En sonunda anlatmaya karar vermişti. Sorumlu
yoldaşının yanına gitti. Nereden başlamalıydı? Kararına rağmen, anlatmak zor
geliyordu. Yoldaşı da onu sıkan, endişelendiren bir şeyler olduğunu
sezinlemişti. Sonunda anlatmaya başladı Esma. Hatırladıkça iğrendiği sahneler
canlanmıştı gözünün önünde. Ama önemli olan kendisine yapılanlar değil,
kendisinin ne yaptığıydı. Direnmiş ve onurunu korumuştu. Boyun eğmemişti.

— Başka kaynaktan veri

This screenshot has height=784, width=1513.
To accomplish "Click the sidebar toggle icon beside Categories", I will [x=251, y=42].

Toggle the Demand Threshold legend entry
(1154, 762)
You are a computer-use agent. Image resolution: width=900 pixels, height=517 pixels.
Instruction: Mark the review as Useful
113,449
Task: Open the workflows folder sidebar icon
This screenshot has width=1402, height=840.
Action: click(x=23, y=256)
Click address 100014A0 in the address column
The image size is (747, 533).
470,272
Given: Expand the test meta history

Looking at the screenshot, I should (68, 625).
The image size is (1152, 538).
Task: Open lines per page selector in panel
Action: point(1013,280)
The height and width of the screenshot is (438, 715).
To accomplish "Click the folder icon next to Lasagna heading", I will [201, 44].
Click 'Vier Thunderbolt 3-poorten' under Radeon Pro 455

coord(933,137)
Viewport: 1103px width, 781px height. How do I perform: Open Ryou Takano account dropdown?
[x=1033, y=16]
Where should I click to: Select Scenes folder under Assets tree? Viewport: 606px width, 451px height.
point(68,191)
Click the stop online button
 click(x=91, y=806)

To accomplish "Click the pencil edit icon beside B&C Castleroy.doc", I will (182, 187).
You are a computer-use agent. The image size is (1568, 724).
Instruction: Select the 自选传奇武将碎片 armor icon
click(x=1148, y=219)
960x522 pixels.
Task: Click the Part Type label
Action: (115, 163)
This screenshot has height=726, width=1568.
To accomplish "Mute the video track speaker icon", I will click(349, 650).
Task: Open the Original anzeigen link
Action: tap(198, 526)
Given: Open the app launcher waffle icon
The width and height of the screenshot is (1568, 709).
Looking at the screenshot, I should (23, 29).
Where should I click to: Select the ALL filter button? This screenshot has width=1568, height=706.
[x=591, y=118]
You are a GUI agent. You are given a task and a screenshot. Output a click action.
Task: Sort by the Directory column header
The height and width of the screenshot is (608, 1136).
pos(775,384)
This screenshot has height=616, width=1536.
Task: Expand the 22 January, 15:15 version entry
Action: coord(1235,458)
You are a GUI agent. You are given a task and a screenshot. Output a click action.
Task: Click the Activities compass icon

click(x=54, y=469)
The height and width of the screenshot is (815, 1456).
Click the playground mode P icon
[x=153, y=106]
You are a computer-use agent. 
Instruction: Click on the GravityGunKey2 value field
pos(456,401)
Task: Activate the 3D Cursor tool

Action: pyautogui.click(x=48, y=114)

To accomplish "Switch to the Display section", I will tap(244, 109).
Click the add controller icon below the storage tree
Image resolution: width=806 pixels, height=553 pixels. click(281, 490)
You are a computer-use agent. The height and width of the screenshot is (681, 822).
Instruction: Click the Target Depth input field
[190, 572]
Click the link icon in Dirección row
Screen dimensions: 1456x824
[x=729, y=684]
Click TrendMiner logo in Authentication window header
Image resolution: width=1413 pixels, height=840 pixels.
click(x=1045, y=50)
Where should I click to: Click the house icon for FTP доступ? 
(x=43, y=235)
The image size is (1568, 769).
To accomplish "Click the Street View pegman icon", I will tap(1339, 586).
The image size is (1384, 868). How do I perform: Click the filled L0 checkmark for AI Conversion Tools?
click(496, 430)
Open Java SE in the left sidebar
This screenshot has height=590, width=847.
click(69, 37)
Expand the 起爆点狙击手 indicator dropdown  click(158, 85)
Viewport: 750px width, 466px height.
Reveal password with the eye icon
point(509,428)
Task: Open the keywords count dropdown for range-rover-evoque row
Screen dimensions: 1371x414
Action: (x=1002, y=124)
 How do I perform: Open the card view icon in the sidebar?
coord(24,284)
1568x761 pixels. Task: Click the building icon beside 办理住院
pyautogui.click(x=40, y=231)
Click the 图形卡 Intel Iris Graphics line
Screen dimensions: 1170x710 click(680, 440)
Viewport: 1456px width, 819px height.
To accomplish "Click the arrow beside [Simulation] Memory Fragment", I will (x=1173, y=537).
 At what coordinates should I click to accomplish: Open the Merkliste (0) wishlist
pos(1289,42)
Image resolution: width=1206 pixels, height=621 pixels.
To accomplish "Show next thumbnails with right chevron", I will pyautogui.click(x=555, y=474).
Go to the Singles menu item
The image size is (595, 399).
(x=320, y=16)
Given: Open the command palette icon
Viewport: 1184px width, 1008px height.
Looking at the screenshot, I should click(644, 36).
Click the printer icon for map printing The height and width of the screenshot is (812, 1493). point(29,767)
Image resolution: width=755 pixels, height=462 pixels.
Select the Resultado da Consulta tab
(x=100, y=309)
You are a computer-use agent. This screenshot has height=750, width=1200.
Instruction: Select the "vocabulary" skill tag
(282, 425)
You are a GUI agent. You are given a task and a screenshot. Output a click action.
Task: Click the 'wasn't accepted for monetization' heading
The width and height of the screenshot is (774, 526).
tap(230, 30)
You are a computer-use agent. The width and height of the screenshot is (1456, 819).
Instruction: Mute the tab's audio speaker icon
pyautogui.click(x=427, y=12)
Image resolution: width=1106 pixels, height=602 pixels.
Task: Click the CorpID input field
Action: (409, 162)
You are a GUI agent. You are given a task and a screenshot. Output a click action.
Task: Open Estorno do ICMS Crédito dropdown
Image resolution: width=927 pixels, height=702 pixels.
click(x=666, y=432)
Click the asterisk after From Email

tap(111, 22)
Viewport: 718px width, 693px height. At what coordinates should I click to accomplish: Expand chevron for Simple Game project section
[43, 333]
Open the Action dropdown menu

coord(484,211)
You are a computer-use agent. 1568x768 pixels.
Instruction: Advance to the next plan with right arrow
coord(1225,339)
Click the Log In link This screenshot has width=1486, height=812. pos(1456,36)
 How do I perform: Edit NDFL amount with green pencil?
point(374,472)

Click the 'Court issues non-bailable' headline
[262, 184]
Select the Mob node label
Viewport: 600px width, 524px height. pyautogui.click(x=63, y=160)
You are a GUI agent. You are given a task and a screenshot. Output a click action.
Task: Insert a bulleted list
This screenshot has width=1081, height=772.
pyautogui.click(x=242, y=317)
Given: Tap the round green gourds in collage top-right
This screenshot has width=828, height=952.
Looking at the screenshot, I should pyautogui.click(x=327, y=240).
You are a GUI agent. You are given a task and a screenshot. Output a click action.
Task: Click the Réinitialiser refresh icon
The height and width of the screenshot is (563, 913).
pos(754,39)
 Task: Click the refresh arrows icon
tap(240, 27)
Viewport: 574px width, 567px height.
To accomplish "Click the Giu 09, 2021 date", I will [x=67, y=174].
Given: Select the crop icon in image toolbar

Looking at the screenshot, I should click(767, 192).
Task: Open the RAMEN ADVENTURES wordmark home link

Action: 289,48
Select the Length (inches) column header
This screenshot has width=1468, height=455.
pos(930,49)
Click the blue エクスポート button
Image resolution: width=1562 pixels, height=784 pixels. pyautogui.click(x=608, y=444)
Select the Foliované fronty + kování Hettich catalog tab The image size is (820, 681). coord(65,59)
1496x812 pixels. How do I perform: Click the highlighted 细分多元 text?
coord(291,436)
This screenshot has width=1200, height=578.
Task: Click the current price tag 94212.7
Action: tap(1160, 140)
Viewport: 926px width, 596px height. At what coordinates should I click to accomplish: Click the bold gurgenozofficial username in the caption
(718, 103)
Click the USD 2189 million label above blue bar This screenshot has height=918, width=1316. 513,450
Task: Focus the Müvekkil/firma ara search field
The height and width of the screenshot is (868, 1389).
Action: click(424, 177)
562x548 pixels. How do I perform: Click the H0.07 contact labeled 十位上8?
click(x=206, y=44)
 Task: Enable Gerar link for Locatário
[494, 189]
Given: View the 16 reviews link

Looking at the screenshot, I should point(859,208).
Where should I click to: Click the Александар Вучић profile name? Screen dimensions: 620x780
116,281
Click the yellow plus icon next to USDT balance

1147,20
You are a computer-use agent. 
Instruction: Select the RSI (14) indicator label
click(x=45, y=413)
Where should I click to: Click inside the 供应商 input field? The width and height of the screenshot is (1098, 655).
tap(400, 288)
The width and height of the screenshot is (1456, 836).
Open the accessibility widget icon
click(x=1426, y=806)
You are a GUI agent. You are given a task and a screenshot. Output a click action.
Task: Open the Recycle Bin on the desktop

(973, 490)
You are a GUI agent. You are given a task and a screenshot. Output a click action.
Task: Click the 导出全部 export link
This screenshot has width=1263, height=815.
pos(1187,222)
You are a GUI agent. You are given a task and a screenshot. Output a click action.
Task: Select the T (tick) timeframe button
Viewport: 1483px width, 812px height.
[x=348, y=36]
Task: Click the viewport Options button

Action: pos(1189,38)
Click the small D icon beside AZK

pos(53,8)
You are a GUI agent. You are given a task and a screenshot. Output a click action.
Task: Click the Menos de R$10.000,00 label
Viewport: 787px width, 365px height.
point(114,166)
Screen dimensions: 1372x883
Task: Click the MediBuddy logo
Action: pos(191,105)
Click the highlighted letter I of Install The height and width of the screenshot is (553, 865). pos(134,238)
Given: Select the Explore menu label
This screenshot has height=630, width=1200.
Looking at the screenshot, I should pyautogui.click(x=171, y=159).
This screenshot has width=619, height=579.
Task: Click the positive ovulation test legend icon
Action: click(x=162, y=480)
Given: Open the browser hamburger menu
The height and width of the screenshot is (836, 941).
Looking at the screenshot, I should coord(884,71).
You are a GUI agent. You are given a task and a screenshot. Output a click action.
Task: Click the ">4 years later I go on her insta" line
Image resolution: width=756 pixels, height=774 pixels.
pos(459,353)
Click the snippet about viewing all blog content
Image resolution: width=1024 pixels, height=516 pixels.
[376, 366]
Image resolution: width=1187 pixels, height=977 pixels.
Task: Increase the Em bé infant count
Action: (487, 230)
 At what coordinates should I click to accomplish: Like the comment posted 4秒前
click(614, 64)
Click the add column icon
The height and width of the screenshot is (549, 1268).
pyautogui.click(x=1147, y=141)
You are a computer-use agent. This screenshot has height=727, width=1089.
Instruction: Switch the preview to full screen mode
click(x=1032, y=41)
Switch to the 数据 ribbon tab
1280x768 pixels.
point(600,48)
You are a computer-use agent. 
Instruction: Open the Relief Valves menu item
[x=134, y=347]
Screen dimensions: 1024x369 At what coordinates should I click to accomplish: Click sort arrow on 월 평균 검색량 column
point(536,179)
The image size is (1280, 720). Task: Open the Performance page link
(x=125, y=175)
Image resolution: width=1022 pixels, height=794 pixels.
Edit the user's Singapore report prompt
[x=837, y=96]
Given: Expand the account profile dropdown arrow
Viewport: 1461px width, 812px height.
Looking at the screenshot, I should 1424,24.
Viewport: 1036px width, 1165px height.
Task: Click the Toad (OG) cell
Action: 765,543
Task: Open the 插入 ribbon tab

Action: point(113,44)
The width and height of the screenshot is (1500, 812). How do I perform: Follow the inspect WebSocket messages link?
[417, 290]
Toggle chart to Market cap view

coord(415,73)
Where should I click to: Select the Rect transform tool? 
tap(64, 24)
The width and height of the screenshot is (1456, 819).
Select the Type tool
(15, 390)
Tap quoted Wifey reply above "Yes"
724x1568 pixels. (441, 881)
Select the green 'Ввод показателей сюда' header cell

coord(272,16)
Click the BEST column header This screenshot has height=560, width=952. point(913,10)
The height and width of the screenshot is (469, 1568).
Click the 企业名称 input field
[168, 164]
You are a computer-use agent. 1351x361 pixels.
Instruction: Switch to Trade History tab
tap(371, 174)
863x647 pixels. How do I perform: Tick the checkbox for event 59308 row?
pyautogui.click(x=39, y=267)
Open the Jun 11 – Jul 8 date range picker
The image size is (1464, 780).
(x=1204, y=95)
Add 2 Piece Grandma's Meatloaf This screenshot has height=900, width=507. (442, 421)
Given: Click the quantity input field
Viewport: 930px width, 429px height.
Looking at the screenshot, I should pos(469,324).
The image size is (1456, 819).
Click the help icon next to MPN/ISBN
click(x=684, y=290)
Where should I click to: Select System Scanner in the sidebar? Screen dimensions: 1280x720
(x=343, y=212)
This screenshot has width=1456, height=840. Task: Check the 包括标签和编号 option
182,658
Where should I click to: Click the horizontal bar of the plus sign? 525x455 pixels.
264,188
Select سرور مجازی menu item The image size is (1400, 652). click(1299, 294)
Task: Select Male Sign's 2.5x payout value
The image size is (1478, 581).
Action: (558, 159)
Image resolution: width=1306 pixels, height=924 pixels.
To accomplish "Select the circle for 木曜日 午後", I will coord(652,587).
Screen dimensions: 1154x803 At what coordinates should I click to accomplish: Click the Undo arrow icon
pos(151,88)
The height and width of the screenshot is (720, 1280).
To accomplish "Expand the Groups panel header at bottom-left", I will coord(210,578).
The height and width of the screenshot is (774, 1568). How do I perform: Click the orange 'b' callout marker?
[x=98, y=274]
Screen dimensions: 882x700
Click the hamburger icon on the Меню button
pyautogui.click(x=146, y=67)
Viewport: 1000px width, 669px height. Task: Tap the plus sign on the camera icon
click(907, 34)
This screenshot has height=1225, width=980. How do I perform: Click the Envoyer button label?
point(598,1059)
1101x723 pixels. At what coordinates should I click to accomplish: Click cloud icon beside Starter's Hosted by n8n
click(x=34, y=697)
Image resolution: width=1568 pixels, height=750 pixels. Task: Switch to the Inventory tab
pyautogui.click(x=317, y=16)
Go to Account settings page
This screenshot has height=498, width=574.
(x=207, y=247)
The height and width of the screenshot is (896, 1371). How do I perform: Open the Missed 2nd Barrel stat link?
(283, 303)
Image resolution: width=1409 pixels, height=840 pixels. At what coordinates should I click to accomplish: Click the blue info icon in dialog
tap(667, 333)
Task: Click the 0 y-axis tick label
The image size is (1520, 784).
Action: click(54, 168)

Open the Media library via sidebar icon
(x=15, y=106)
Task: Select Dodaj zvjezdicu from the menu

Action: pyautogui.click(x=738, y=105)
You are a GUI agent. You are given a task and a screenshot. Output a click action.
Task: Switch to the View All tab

Anlattıktan sonra rahatlamıştı.
Dışarıda Esma’ya yapılan tecavüz için bir kampanya
başlatılmıştı. Çünkü bu saldırı Esma nezdinde tüm kadınlaraydı. Bu olay için
haftalardır eylem yapıyorlardı. Esma’ya binlerce destek mektubu geliyordu. “Biz
ne büyük bir aileyiz” diye düşündü. “Acıyı da, sevinci de her türlü saldırıyı
da beraber göğüslüyoruz”.
*
Sabah erkenden kalktı Ayşe Ana. Hapishaneye
gidecekti bugün. Damadı Eyüphan’la birlikte
tutuklanmıştı kızı. İşkence etmişlerdi cellatlar
kızına. Çocuklarının içinde Esma’nın yeri ayrıydı onun için. Dokuz çocuğu vardı
Ayşe Ana’nın. Esma dokuz çocuğunun ortancasıydı. Terbiyeli, ağırbaşlıydı. Evde babasıyla
arkadaş gibiydi. Bir lokma ekmeğini bile komşularıyla ve arkadaşlarıyla paylaşırdı.
Açık sözlüydü.
Gidip kayınvalidesini kaldırmaya karar verdi. O da
gitmek istiyordu Esma’yı ziyarete. Yaşlı kadın “Bütün torunlarımın içinde Esmam
bir tane” derdi.
*
Sonunda görüş kabinindeydiler. Ayşe Ana Esma’yı
görür görmez gözyaşlarını tutamadı, ağlamaya başladı.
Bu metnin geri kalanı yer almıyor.